Brief -
Each line from the one containing "Viewport: 1437px width, 779px height." onward, through the end of the entries, is to be transcribed exactly; nothing else is to be included.

[Saved data entries]
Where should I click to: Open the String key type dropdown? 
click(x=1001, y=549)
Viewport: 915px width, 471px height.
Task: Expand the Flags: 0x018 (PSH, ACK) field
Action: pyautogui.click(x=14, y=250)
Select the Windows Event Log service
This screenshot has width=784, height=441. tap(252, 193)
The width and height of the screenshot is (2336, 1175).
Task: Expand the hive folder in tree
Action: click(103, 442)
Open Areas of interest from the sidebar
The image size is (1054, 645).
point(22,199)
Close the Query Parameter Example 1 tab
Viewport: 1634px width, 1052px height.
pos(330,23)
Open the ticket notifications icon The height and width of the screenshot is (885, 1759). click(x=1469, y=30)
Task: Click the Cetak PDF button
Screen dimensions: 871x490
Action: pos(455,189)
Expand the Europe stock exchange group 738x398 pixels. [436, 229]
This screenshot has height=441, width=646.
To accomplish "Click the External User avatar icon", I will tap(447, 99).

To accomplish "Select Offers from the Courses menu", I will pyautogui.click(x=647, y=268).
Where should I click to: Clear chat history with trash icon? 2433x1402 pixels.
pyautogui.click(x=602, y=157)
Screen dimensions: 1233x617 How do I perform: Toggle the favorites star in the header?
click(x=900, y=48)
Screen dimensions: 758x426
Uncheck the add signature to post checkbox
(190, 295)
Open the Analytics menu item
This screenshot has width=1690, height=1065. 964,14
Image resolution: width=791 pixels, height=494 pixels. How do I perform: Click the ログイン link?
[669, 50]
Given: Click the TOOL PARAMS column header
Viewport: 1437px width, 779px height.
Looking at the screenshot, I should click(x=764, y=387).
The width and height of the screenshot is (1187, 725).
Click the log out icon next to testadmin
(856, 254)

Exercise solution -
Viewport: 1437px width, 779px height.
Looking at the screenshot, I should click(x=764, y=387).
The width and height of the screenshot is (1187, 725).
Click the log out icon next to testadmin
(856, 254)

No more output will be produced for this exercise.